Copy each line containing "badge" from the listing below.

+ + + +

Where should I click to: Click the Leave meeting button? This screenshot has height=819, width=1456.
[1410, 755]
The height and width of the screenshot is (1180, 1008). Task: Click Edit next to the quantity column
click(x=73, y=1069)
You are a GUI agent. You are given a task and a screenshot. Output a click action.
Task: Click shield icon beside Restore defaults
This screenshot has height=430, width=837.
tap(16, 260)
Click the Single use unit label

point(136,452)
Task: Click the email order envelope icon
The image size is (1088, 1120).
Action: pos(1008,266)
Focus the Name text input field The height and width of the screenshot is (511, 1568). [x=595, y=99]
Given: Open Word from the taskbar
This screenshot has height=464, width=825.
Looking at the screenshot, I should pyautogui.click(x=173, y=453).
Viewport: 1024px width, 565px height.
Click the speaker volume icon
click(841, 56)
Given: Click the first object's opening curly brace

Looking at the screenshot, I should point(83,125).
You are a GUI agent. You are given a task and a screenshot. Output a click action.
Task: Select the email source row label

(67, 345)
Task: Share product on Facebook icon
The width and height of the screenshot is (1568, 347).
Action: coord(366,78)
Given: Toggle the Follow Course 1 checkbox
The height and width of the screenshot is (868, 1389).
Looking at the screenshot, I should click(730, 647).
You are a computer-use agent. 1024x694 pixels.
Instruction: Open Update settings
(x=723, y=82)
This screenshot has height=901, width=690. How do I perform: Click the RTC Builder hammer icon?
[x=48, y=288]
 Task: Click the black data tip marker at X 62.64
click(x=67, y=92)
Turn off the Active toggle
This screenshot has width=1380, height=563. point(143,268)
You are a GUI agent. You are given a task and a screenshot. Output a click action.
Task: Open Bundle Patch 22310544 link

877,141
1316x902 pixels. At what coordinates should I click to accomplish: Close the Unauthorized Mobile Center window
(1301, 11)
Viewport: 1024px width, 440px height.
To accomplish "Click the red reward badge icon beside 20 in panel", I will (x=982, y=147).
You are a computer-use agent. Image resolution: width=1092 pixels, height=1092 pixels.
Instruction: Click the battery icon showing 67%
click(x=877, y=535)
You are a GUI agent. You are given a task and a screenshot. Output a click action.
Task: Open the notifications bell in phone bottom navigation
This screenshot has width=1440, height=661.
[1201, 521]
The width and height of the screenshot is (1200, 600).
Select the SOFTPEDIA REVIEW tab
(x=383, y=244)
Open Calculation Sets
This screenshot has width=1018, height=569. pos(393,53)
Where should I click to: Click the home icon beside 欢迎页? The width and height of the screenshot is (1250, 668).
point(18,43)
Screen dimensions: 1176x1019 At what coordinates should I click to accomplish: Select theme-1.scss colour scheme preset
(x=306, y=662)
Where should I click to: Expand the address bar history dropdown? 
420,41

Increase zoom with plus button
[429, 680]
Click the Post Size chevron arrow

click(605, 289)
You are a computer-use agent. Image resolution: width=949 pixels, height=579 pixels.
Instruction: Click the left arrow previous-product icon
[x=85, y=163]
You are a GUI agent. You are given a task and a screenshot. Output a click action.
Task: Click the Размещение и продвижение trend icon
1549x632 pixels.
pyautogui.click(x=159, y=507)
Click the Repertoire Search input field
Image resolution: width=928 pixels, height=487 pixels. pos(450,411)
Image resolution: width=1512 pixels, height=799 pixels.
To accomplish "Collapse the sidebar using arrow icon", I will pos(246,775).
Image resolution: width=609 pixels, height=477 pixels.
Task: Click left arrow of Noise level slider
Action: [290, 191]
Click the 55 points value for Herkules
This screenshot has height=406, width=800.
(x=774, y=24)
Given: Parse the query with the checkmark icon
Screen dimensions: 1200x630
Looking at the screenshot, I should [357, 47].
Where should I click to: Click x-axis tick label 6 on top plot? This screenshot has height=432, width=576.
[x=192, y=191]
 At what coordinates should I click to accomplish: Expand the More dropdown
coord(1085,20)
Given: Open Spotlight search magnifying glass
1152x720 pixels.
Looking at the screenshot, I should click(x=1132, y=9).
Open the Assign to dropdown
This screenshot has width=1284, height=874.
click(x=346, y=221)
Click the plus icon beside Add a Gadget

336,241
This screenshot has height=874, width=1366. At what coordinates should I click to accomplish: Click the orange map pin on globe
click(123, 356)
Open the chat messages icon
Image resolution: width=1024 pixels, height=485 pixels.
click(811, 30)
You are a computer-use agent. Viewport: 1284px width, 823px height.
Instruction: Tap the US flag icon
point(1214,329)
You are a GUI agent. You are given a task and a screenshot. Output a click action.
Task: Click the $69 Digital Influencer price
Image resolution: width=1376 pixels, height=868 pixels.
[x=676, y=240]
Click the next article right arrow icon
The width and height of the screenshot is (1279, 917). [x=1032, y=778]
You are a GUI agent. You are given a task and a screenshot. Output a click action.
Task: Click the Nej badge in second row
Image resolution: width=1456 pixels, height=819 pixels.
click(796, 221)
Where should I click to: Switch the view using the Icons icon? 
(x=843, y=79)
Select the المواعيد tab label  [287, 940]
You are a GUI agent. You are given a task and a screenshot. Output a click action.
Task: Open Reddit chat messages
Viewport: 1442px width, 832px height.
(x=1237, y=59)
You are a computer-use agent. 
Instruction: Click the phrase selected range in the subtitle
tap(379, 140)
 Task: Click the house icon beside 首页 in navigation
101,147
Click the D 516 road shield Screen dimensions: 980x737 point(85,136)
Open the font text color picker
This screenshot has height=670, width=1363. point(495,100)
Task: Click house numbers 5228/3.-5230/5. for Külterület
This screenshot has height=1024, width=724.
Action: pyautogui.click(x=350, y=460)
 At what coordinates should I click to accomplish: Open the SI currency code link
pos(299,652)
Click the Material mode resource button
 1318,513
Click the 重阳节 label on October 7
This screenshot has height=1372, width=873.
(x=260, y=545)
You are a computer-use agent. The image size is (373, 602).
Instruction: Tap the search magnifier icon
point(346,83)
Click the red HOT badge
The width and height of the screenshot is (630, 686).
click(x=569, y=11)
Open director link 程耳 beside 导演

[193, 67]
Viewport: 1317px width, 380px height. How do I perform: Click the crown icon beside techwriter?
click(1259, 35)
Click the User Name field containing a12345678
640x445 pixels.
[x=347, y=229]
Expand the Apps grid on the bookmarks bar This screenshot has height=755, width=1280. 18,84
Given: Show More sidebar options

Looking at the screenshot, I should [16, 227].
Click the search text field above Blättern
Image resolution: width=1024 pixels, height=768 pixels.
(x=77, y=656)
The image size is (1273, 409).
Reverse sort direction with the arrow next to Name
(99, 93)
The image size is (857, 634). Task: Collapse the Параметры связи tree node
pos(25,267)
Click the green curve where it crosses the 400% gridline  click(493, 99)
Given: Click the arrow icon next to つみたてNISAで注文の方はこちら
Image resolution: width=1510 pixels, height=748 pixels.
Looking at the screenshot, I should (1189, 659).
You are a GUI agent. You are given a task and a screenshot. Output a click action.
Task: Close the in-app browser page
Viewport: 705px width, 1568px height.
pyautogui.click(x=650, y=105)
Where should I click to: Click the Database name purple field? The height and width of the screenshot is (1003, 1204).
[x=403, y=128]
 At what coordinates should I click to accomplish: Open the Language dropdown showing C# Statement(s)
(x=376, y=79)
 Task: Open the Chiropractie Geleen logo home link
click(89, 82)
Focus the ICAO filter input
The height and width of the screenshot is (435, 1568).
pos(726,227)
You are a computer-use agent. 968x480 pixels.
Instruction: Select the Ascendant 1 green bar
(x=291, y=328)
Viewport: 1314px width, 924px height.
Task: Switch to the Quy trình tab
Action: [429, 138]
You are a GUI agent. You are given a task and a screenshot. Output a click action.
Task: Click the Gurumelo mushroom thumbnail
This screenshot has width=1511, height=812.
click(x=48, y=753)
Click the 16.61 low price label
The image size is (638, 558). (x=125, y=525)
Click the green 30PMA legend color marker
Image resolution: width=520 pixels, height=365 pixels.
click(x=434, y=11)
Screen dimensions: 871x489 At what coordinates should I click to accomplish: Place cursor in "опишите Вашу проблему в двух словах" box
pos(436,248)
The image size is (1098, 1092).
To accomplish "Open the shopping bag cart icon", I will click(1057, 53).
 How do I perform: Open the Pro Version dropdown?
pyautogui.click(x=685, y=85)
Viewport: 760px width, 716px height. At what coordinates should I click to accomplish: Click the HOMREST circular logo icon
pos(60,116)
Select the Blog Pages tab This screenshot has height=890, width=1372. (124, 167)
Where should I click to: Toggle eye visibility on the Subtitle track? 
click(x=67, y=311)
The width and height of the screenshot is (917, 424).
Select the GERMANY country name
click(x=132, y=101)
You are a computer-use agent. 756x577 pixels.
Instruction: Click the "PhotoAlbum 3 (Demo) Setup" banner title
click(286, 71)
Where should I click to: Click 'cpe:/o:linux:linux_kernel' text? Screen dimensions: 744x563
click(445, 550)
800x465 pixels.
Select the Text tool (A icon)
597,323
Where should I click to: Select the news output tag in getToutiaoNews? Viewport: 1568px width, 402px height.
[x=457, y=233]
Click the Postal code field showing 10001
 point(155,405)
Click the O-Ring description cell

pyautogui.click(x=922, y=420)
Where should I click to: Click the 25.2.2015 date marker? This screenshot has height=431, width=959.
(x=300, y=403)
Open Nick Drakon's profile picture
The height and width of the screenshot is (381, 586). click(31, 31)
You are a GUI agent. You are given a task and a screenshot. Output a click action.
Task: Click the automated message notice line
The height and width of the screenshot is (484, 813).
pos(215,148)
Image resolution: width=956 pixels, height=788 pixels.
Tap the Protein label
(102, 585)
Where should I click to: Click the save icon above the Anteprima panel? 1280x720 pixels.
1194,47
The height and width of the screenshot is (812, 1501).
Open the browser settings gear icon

+ + + +

COMPLETED TASK
To accomplish "Click the red reward badge icon beside 20 in panel", I will (x=982, y=147).
Task: Click the Nej badge in second row
Click the red HOT badge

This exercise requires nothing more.